His language in John was about a dynamic relationship between the three.

I won’t get to heavy into this, but it is really important to understand that the triune alternative to the various “old man in the sky” versions of God is not a being of any sort – but a relationship.

What is called the godhead is like three persons who each have unique qualities but are inseparably bound together in a cycling flow of love.

How can that be?

First, that means that while each of the three persons – the Father, the Son and the Holy Spirit – are unique, one cannot exist without the other.

To compare, think how light cannot exist as a particle without simultaneously existing as a wave, and vice versa.

Light can only be a wave because it is also a particle of energy in motion, so you can’t hold a light particle in your hand.

If you could, it would no longer be in motion and therefore not produce a light wave.

Light is both a particle and a wave – but try to isolate one and the other disappears.

Jesus cannot be Christ without the Father and the Holy Spirit.

Without Christ, there is no Holy Spirit and so on.

Second, there are three persons in the Trinity, but it is the circulation of love between them that is God.

We’ve all heard a million times that God is what?

Sure, God is love.

To say God is love is saying something fundamentally different than saying that God is a loving being.

The source of all love and creation is the love flowing within the godhead.

God isn’t a benevolent version of Zeus.

Love only exists as a relationship – which is why today’s theologians are so aligned with quantum physics where everything is understood as energy and relationship.

In terms of God, relationship requires the three persons of the Trinity circulating love.

The term that evolved a few centuries after Jesus and that is still used today to describe the godhead is perichoresis.

“Peri” meaning around, and “chore” as in choreograph or dance.

That term developed over 1600 years ago as early theologians and mystics said that what best captures the image of the triune God is a dance with three persons in the middle swirling around each other while reaching out in their own way to include anyone willing to join in.

That means you are invited to the divine dance, and as you participate you reach out to invite others in – that is extending love.

Here’s a way to refresh your faith – play with this ancient image of the Trinity.
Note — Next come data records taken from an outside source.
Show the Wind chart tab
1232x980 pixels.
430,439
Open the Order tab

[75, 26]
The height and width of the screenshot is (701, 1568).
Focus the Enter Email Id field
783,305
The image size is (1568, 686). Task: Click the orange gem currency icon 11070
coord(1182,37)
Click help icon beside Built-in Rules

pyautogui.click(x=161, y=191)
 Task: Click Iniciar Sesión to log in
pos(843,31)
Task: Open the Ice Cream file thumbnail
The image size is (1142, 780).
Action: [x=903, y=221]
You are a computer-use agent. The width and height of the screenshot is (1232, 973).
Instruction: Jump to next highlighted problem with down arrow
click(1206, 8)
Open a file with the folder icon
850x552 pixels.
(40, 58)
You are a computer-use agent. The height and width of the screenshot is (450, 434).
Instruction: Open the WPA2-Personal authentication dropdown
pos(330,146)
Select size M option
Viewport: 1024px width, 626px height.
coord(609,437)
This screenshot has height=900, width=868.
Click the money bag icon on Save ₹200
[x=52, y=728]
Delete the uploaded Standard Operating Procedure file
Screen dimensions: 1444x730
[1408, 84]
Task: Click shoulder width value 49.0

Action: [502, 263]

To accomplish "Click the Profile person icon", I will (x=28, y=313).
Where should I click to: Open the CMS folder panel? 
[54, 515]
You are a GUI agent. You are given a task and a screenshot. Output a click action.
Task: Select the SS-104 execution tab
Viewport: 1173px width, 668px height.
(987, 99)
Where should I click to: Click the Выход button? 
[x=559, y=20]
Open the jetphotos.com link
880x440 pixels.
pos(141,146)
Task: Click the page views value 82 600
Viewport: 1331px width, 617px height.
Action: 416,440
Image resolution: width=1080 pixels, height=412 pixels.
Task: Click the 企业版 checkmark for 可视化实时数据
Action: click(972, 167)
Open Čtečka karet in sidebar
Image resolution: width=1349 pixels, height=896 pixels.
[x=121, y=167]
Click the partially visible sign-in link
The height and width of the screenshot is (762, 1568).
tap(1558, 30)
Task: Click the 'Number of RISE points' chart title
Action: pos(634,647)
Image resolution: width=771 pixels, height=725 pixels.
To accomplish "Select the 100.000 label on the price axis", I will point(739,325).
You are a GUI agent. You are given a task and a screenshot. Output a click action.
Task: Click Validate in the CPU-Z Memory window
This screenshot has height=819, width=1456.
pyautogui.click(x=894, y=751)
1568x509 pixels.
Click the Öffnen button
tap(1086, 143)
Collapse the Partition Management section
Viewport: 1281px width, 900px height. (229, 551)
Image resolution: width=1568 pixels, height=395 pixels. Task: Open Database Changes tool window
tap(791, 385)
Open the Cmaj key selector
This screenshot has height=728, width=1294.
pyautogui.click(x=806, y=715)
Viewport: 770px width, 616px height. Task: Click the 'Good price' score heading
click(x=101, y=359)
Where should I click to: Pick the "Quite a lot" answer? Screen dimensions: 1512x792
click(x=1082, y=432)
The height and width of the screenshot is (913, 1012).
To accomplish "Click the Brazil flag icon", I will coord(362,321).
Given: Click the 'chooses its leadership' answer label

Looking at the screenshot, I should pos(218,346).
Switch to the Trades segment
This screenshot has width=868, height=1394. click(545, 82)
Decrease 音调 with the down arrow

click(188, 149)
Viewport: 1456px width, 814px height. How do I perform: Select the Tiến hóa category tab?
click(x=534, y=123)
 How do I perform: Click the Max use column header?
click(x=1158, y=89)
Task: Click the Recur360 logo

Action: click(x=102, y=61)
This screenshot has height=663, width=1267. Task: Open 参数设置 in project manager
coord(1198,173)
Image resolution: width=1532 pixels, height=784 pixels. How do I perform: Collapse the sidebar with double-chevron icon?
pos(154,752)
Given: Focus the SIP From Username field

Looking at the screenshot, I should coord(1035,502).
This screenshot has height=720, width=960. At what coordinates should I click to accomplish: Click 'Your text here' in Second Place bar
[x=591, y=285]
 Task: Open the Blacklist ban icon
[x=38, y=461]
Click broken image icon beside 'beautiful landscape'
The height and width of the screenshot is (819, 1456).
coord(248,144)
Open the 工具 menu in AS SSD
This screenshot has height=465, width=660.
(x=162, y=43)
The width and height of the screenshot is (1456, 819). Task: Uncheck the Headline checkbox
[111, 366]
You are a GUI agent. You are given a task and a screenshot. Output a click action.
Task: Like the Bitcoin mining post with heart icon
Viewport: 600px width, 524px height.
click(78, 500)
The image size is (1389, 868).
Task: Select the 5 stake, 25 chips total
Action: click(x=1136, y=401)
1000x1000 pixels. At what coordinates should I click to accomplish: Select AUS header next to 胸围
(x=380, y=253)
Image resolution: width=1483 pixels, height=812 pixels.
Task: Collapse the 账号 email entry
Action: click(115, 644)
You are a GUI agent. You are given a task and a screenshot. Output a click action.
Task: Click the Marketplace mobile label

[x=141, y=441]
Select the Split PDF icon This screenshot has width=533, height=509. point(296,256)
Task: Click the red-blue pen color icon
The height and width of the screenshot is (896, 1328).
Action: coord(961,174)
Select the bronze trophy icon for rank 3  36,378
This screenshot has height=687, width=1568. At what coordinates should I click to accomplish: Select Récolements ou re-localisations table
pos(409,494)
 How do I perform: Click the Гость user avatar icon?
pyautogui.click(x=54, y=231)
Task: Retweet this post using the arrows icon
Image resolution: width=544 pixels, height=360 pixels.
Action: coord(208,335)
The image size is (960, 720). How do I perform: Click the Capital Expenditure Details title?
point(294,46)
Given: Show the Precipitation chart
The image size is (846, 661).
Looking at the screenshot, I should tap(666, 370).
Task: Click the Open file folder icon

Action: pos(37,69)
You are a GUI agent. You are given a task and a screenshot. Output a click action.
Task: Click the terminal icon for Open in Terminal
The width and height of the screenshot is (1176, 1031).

Rather than trying to bolster your belief by getting a more focused picture of a blueprint of the Trinity where all your understanding lines up with some old dogma – let God be alive, loving, dancing, reaching out for you to participate.

After Christianity became the official religion of the Roman Empire in the early 4th Century, there was a felt need to codify exactly what it means to be Christian.

Groups who didn’t adhere to the increasingly rigid interpretations of the dominant group were deemed heretics.

Have you ever spoken to a Christian whose faith is so sharp and brittle that they are focused on purity of belief and excluding people?

Sure.

Metaphorically, the divine dance has collapsed in those places.

So, I invite you this week to experiment … try on this ancient imagery of God and see how it fits.

When you pray, instead of visualizing a being to whom you are speaking, try visualizing a swirl of love spiraling from infinity that is reaching out to grab your hand and invite you into a field of unconditional, all-pervasive love.

And then release your prayers into the swirl of love that can make all things new, that can heal all wounds, that abounds in joy, and that will always lift out the best in all circumstances.

It may feel different for you, but actually, you will be stepping into an ancient Christian tradition where our soul abandons itself to God … to God, who is love.